## What is needed
In the records below, find the line containing "תבנית:מבנה תבנית עבודה (261, 1074)"; restate it and every later line word for word, through the last.

● ● ● ● ● ● ●

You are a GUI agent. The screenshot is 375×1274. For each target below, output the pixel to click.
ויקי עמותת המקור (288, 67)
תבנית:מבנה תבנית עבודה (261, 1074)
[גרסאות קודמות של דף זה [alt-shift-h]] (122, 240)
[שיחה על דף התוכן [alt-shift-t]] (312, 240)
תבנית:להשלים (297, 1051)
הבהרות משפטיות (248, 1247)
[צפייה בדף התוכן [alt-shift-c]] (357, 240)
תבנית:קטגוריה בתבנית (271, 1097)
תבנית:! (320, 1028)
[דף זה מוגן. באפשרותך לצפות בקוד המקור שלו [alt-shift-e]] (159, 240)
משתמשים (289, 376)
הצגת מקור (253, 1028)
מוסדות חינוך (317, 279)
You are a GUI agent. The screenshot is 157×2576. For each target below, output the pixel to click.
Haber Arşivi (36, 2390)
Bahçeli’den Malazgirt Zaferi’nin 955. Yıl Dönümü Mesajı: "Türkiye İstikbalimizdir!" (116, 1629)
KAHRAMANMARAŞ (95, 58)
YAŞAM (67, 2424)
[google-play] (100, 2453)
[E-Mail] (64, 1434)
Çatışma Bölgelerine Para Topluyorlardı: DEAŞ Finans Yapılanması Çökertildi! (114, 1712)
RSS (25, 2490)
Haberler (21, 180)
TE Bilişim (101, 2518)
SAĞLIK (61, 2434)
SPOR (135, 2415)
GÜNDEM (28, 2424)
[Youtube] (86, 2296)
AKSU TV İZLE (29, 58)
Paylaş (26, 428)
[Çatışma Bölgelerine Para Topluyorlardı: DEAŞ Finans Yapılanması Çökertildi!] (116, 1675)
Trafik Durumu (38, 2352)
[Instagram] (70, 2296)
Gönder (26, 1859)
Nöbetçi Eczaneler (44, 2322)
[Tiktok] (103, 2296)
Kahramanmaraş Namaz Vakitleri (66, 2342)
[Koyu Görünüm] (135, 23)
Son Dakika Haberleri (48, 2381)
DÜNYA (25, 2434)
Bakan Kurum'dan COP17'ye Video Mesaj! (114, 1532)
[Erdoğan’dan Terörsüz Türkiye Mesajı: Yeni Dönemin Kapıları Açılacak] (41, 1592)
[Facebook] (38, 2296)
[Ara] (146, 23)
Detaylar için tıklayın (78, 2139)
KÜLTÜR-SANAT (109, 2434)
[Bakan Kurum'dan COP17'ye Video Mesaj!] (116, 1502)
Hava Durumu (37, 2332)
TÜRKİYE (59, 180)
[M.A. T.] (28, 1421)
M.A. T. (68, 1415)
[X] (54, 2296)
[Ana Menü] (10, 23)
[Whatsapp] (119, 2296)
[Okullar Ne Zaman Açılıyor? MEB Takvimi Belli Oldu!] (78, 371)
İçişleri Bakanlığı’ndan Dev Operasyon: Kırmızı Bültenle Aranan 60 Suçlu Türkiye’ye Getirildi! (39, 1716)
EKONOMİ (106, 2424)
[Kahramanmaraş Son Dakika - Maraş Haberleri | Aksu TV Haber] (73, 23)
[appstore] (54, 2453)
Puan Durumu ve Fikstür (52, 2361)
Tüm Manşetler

● ● ● ● ● ● ●

## Output
תבנית:מבנה תבנית עבודה (261, 1074)
[גרסאות קודמות של דף זה [alt-shift-h]] (122, 240)
[שיחה על דף התוכן [alt-shift-t]] (312, 240)
תבנית:להשלים (297, 1051)
הבהרות משפטיות (248, 1247)
[צפייה בדף התוכן [alt-shift-c]] (357, 240)
תבנית:קטגוריה בתבנית (271, 1097)
תבנית:! (320, 1028)
[דף זה מוגן. באפשרותך לצפות בקוד המקור שלו [alt-shift-e]] (159, 240)
משתמשים (289, 376)
הצגת מקור (253, 1028)
מוסדות חינוך (317, 279)
You are a GUI agent. The screenshot is 157×2576. For each target below, output the pixel to click.
Haber Arşivi (36, 2390)
Bahçeli’den Malazgirt Zaferi’nin 955. Yıl Dönümü Mesajı: "Türkiye İstikbalimizdir!" (116, 1629)
KAHRAMANMARAŞ (95, 58)
YAŞAM (67, 2424)
[google-play] (100, 2453)
[E-Mail] (64, 1434)
Çatışma Bölgelerine Para Topluyorlardı: DEAŞ Finans Yapılanması Çökertildi! (114, 1712)
RSS (25, 2490)
Haberler (21, 180)
TE Bilişim (101, 2518)
SAĞLIK (61, 2434)
SPOR (135, 2415)
GÜNDEM (28, 2424)
[Youtube] (86, 2296)
AKSU TV İZLE (29, 58)
Paylaş (26, 428)
[Çatışma Bölgelerine Para Topluyorlardı: DEAŞ Finans Yapılanması Çökertildi!] (116, 1675)
Trafik Durumu (38, 2352)
[Instagram] (70, 2296)
Gönder (26, 1859)
Nöbetçi Eczaneler (44, 2322)
[Tiktok] (103, 2296)
Kahramanmaraş Namaz Vakitleri (66, 2342)
[Koyu Görünüm] (135, 23)
Son Dakika Haberleri (48, 2381)
DÜNYA (25, 2434)
Bakan Kurum'dan COP17'ye Video Mesaj! (114, 1532)
[Erdoğan’dan Terörsüz Türkiye Mesajı: Yeni Dönemin Kapıları Açılacak] (41, 1592)
[Facebook] (38, 2296)
[Ara] (146, 23)
Detaylar için tıklayın (78, 2139)
KÜLTÜR-SANAT (109, 2434)
[Bakan Kurum'dan COP17'ye Video Mesaj!] (116, 1502)
Hava Durumu (37, 2332)
TÜRKİYE (59, 180)
[M.A. T.] (28, 1421)
M.A. T. (68, 1415)
[X] (54, 2296)
[Ana Menü] (10, 23)
[Whatsapp] (119, 2296)
[Okullar Ne Zaman Açılıyor? MEB Takvimi Belli Oldu!] (78, 371)
İçişleri Bakanlığı’ndan Dev Operasyon: Kırmızı Bültenle Aranan 60 Suçlu Türkiye’ye Getirildi! (39, 1716)
EKONOMİ (106, 2424)
[Kahramanmaraş Son Dakika - Maraş Haberleri | Aksu TV Haber] (73, 23)
[appstore] (54, 2453)
Puan Durumu ve Fikstür (52, 2361)
Tüm Manşetler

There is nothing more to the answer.